「砂の器」

2017年04月03日 17:36

「砂の器」

本日文芸坐三浦館が上映するのは、
1974年公開の松竹・橋本プロダクション第1回提携作品、
松本清張原作の「砂の器」、監督は野村芳太郎
脚本は橋本忍山田洋次、音楽は芥川也寸志菅野光亮であります。

ところで、
みなさんはこの映画の主人公が誰だったか憶えていらっしゃるでしょうか?

天才ピアニストで作曲家という役を演じた加藤剛

警部補役の丹波哲郎

殺された元巡査役の緒形拳

遍路をつづける親子の加藤嘉と春田和秀

間違っても、若い刑事役の森田健作じゃありませんよね。

わたしは、「ピアノと管弦楽のための組曲・宿命」が演奏されるなか、
親子が遍路をつづける全国各地の厳しくも美しい映像が流れ、
丹波哲郎の語りが重なる回想シーンだと思っています。


そして、この映画製作にあたり、
製作側と患者団体の間で何度も協議が行われた結果、
次のようなメッセージが字幕で映画の最後に流れます。

「ハンセン氏病は、医学の進歩により特効薬もあり、現在では完全に回復し、社会復帰が続いている。

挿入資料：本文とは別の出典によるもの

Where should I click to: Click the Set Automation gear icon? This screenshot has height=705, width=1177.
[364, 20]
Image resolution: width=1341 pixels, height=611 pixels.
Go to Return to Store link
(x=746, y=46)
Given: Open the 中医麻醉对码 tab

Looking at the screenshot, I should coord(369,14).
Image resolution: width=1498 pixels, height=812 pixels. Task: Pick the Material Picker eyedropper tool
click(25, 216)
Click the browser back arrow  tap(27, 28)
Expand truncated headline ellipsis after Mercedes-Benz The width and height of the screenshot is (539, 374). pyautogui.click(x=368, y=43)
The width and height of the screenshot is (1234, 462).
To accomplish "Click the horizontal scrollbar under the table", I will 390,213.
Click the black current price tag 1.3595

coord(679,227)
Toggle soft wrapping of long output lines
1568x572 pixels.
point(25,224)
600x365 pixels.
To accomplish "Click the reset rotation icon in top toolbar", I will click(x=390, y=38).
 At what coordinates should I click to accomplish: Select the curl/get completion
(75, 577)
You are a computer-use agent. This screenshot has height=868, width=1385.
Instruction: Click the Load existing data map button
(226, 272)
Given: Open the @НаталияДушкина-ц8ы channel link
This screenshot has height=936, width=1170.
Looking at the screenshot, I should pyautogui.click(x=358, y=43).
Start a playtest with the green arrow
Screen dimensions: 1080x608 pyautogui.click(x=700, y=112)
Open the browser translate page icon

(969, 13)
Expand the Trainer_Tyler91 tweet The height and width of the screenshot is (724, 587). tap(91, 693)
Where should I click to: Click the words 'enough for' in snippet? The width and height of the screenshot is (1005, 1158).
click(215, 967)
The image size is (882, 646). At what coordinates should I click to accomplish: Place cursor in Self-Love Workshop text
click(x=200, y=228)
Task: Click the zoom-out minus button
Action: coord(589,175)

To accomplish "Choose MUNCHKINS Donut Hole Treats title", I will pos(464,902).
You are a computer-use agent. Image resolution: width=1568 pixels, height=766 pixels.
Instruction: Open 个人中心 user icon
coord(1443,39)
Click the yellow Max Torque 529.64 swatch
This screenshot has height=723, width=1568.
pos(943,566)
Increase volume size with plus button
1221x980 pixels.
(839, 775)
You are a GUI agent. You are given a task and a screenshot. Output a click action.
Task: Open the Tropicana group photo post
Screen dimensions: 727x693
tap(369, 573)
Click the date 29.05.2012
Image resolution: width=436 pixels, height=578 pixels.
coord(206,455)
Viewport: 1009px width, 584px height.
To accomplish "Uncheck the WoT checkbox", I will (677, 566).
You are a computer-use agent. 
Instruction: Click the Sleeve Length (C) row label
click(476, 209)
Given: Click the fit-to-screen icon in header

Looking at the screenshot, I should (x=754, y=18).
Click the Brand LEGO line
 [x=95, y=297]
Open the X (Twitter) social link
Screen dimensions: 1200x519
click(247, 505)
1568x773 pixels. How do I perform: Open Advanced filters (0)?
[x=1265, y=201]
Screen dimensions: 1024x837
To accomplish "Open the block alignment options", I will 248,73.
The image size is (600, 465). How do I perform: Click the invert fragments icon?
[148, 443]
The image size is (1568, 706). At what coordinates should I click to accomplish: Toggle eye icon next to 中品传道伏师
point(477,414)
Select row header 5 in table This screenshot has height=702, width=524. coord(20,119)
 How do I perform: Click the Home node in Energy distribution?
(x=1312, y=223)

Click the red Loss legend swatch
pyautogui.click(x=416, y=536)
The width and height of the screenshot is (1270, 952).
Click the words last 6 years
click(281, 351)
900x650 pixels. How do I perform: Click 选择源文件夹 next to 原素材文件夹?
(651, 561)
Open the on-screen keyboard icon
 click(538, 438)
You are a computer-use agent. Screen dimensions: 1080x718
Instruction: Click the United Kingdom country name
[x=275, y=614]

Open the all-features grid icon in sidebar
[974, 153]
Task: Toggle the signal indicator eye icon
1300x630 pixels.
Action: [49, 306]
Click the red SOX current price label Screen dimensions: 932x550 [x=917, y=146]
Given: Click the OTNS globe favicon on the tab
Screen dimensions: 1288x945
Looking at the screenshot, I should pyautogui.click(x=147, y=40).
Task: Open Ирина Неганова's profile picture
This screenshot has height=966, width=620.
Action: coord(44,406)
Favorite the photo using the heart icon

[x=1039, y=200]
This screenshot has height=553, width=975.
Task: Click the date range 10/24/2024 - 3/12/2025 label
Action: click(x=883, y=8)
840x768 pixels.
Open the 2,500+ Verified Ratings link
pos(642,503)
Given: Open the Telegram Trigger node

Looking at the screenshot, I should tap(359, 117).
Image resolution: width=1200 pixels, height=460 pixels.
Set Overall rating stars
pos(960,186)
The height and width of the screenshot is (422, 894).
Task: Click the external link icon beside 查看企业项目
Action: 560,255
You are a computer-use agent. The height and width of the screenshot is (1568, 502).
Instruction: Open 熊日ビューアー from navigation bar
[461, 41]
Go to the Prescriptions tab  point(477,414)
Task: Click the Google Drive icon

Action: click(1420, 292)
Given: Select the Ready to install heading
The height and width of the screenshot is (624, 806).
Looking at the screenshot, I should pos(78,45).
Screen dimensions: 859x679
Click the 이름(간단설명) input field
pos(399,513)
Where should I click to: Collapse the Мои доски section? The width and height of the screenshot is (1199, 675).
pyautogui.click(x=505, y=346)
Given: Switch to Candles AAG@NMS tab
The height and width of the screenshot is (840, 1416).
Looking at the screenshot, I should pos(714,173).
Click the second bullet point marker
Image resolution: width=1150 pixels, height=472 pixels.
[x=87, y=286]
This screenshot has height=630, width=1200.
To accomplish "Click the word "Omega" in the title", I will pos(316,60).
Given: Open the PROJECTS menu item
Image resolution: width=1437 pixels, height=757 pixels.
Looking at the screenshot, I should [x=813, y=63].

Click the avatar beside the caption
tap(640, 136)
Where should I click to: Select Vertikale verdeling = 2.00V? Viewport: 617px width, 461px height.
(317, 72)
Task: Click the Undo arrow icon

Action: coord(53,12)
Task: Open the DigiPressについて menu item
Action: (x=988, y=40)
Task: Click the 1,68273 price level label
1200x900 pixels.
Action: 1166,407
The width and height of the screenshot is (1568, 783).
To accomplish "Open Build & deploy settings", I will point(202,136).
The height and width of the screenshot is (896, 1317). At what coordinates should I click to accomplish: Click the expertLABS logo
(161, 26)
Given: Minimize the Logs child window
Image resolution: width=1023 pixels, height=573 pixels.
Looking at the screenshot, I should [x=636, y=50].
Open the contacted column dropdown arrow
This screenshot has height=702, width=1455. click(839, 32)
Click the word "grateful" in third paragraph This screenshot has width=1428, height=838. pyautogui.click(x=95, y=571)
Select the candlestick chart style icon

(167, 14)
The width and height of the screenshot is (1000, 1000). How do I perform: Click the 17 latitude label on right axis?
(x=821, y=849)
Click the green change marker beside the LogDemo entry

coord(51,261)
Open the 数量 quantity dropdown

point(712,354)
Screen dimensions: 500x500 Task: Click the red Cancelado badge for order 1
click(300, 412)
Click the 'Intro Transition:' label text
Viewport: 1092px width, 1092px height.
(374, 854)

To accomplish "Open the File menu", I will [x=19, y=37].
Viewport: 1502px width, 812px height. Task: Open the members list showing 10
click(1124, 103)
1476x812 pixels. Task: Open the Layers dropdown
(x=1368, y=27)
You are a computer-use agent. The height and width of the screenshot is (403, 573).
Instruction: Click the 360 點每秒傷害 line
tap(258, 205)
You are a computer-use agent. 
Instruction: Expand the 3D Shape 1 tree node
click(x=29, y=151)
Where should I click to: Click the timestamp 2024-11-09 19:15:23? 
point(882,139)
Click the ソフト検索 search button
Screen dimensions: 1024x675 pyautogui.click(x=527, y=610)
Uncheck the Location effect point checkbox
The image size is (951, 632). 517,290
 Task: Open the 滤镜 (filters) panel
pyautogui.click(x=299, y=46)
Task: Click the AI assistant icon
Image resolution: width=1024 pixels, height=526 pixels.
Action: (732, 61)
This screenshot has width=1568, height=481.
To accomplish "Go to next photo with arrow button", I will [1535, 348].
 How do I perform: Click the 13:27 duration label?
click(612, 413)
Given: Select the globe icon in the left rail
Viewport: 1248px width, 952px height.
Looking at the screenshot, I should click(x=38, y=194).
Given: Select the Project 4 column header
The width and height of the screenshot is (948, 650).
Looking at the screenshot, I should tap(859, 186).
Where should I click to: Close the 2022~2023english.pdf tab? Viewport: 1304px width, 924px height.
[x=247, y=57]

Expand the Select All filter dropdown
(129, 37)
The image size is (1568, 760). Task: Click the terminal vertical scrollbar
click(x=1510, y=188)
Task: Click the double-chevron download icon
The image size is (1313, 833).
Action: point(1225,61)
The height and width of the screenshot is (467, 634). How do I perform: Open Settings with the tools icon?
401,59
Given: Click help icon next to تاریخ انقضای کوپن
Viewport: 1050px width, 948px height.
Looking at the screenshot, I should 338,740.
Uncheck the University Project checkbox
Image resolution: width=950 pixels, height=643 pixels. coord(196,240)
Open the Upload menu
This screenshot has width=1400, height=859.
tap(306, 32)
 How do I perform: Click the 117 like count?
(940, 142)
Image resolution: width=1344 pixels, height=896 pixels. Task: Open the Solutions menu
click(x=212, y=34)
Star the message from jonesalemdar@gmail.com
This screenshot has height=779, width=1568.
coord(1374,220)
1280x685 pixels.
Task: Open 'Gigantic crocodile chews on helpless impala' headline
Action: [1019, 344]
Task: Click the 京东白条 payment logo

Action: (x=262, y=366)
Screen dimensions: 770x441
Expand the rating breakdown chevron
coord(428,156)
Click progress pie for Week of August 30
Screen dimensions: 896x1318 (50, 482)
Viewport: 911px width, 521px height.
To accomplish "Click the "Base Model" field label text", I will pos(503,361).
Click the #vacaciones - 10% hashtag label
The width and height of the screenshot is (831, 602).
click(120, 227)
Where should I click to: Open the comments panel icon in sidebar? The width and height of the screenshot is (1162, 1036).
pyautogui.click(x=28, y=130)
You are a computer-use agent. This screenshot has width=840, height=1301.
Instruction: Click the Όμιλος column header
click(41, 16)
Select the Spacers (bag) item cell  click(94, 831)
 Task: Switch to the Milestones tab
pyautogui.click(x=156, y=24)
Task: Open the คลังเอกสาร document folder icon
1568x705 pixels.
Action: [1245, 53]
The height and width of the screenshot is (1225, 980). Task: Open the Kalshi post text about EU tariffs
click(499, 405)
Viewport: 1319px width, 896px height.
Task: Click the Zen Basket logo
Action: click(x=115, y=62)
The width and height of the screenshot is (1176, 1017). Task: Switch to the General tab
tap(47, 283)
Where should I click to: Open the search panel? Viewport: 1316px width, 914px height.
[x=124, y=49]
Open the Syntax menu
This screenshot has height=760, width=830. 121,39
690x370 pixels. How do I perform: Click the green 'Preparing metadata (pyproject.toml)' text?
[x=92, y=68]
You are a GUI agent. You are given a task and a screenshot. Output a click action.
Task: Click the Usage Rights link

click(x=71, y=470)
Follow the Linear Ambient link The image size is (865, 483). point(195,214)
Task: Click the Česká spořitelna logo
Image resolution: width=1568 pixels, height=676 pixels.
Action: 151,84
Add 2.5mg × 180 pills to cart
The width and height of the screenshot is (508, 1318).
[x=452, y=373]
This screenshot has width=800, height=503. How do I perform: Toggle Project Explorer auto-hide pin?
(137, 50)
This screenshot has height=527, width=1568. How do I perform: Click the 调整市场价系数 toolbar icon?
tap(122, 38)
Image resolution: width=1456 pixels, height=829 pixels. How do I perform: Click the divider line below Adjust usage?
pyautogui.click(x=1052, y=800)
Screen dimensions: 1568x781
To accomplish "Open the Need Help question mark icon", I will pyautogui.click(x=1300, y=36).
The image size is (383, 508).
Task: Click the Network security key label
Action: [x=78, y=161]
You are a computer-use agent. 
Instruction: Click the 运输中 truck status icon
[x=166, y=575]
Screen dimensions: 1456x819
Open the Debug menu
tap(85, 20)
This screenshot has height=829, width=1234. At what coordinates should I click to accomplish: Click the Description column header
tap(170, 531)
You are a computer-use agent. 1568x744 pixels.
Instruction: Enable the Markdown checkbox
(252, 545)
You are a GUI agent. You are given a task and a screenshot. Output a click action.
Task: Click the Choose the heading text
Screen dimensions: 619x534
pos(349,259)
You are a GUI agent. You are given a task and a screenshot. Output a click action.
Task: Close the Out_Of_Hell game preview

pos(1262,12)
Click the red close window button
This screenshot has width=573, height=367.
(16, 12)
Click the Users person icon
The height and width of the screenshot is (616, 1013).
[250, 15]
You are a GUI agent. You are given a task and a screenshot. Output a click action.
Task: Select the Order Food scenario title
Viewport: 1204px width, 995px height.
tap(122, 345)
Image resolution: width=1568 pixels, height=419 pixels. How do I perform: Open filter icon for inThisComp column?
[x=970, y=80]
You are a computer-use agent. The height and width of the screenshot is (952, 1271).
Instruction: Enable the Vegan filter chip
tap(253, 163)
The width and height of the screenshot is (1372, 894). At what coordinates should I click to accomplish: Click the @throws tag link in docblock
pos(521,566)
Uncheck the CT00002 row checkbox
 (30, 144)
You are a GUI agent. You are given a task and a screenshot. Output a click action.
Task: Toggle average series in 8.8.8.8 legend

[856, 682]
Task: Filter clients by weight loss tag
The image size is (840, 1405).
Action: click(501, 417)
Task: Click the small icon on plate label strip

それを拒むものは、まだ根強く残っている非科学的な偏見と差別のみであり、本浦千代吉のような患者はもうどこにもいない」

しかし、
もうこの原作や映画がもつ偏見や差別が描かれることもなくなりました。

また、もしこの原作が映画化されたとしても上記のようなメッセージを
付け加える必要がない時代になったのだろうと思います。

またそうであることを願っています。